The idea of addressing structural racism as a public health issue has gained a lot of ground in recent months. Milwaukee County—just 32 miles away from Kenosha County—was among the first to declare racism a public health crisis in 2019, citing deep racial divides in employment, education and incarceration rates. Since then, roughly 60 state and local governments have followed suit. As Sharrelle Barber, a Drexel University assistant professor of epidemiology, explained to the Smithsonian this summer, this approach shifts the way institutions and medical professionals confront health problems like obesity, maternal mortality, and diabetes (all of which have a disproportionate effect on African Americans). Rather than addressing these issues as the product of personal choices or biology, the causes of these disparities are tackled at their roots. And with research showing “a deadly barrage” of new pandemics to come, the urgency to eradicate systemic inequality as a matter of public health has arguably never been more urgent.
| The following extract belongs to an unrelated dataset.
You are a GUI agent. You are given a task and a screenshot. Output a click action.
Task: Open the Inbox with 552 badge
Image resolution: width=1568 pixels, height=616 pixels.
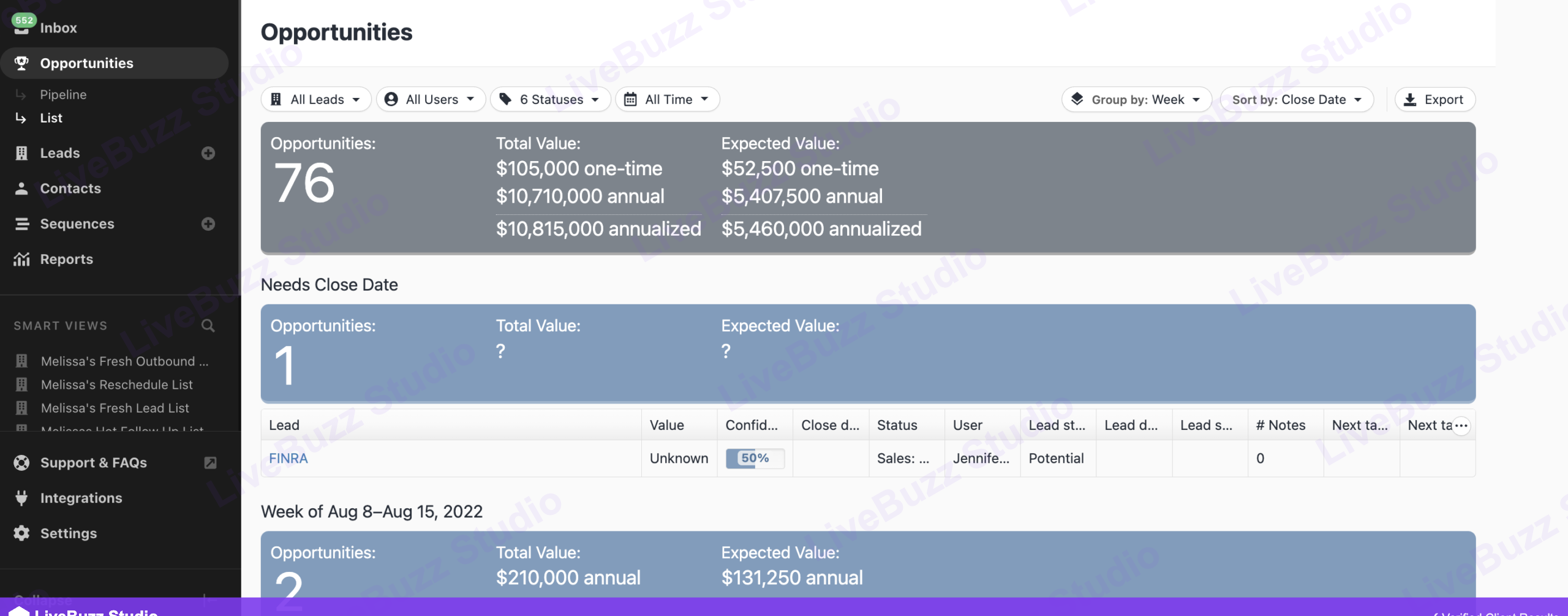click(58, 28)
“If we had a structural racism lens going into this pandemic, perhaps we would have done things differently. For example, get testing to communities that we know are going to be more susceptible to the virus,” Barber told the Smithsonian. “We would have done that early on as opposed to waiting, or we would have said, ‘Well, folks need to have personal protective equipment and paid sick leave and hazard pay.’ We would have made that a priority.”

Sens. Mazie Hirono (D-Hawaii.), Edward J. Markey (D-Mass.), Jeff Merkley (D-Ore.), and Tina Smith (D-Minn.) are all cosponsors of the Senate bill. The legislation has also been endorsed by the NAACP, the National Medical Association, the National Urban League, the Center for Reproductive Rights and the Justice Collaborative, among others.

Dr. Joia Crear Perry, founder and president of the National Birth Equity Collaborative, is among those supporting the historic bill.

“Right now, health and life outcomes are largely dictated by the color of one’s skin,” said Perry. “Absent sweeping change, Black people’s lives will continue to be disregarded.”